→ PROMPT: The entries below hold a line with "Given: Adjust the Lo-Hi color gain slider" and a line with "Screen dimensions: 488x486". Return those lines and all that lie between them, exactly and only.

→ LISTED RECORDS:
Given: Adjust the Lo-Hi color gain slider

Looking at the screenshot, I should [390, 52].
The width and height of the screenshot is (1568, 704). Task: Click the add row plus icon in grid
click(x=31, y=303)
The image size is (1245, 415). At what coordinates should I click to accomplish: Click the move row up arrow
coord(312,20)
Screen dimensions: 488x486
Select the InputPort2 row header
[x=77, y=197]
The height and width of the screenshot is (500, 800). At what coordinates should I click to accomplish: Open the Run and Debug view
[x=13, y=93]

--

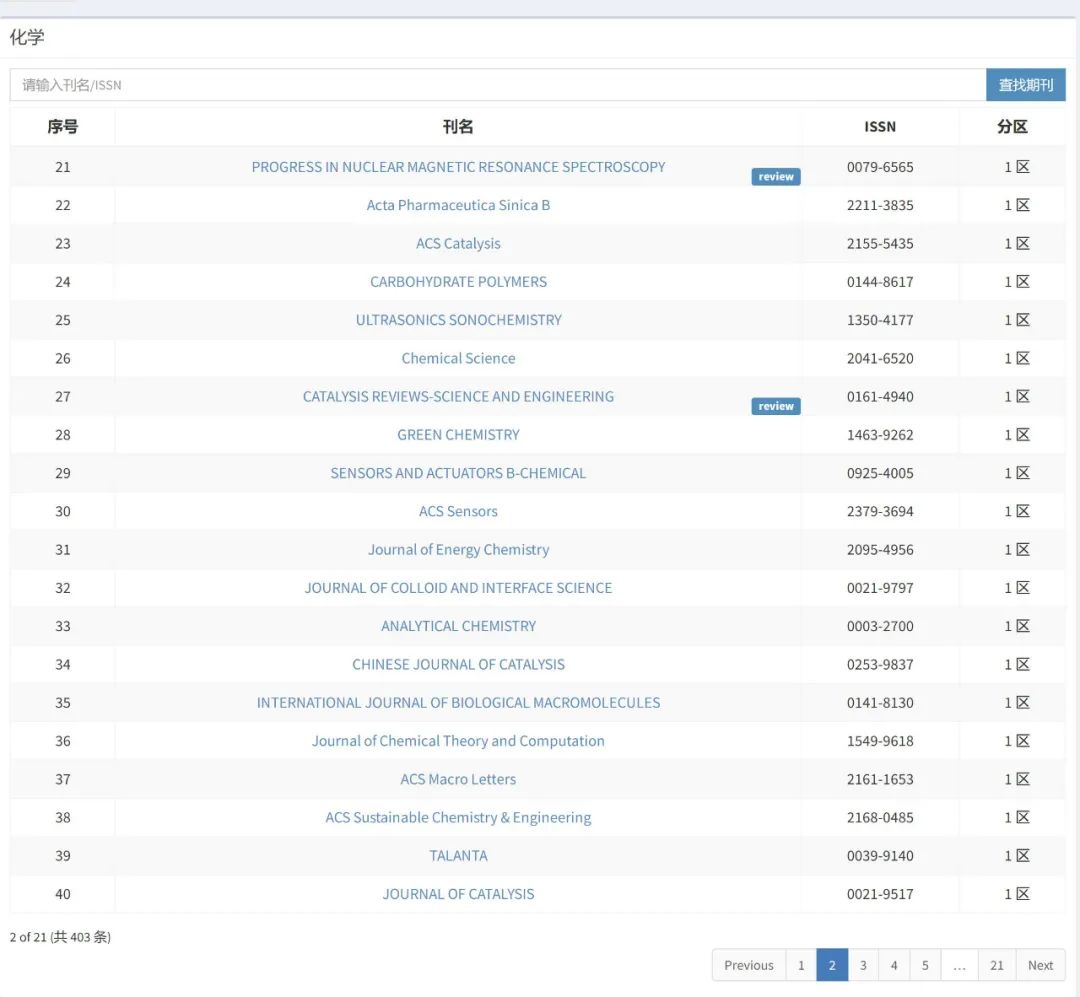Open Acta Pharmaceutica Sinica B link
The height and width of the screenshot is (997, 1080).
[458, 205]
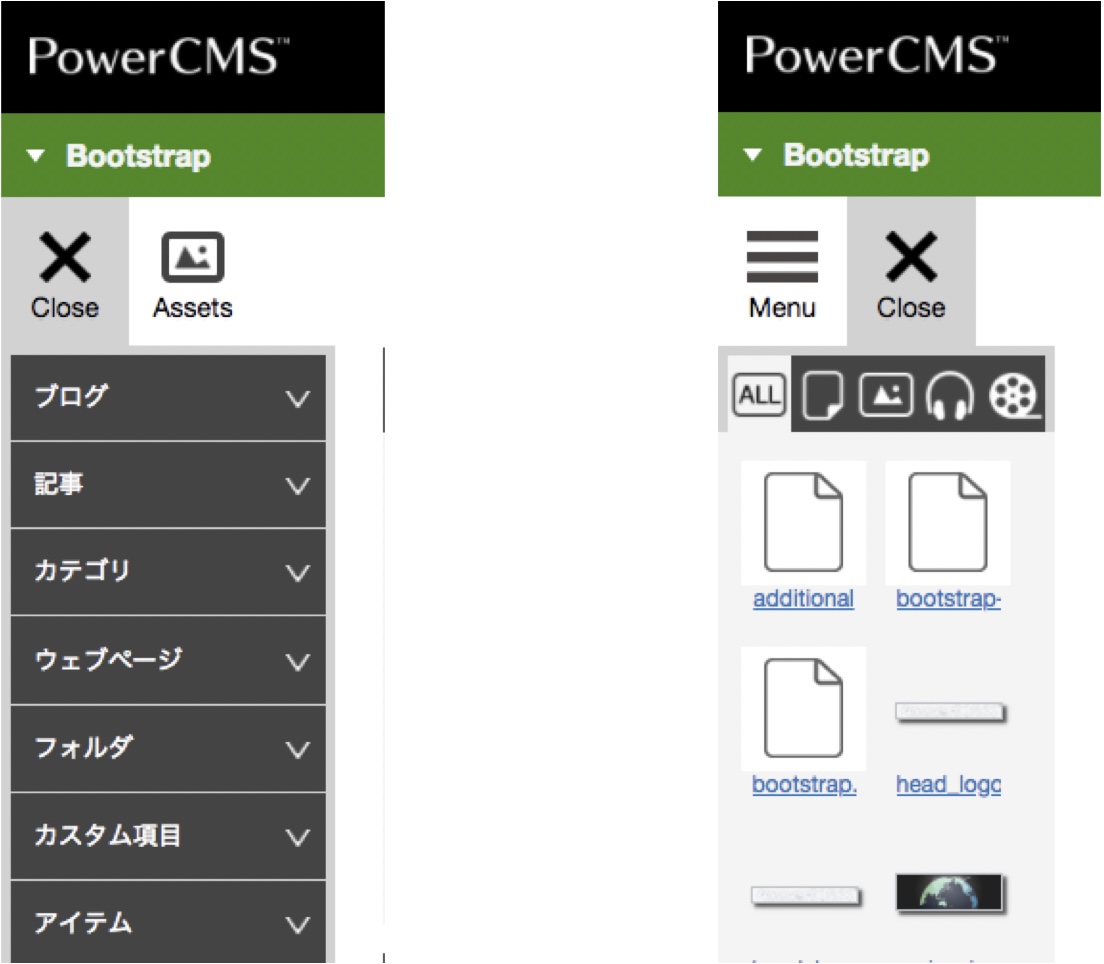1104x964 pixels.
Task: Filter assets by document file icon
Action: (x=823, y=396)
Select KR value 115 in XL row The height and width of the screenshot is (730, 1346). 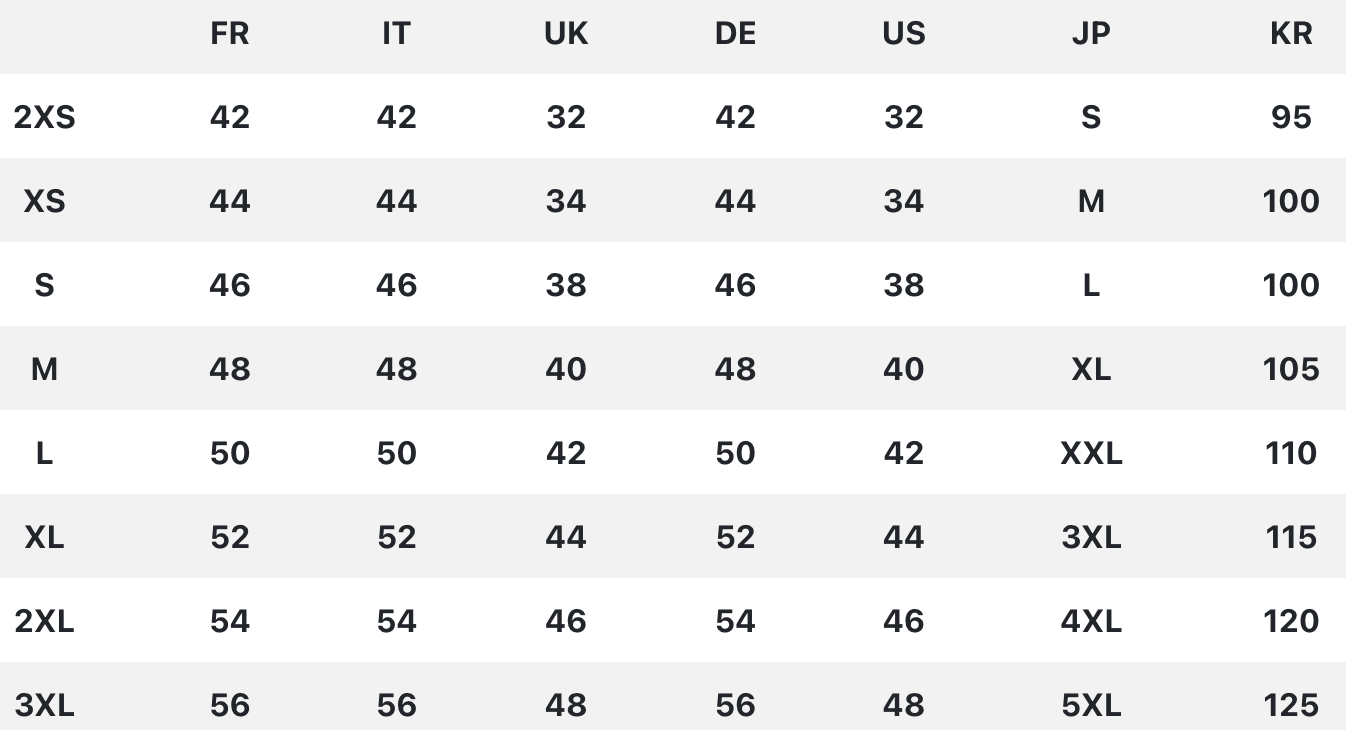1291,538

→ RESPONSE TO THE TASK:
Given: Adjust the Lo-Hi color gain slider

Looking at the screenshot, I should [390, 52].
The width and height of the screenshot is (1568, 704). Task: Click the add row plus icon in grid
click(x=31, y=303)
The image size is (1245, 415). At what coordinates should I click to accomplish: Click the move row up arrow
coord(312,20)
Screen dimensions: 488x486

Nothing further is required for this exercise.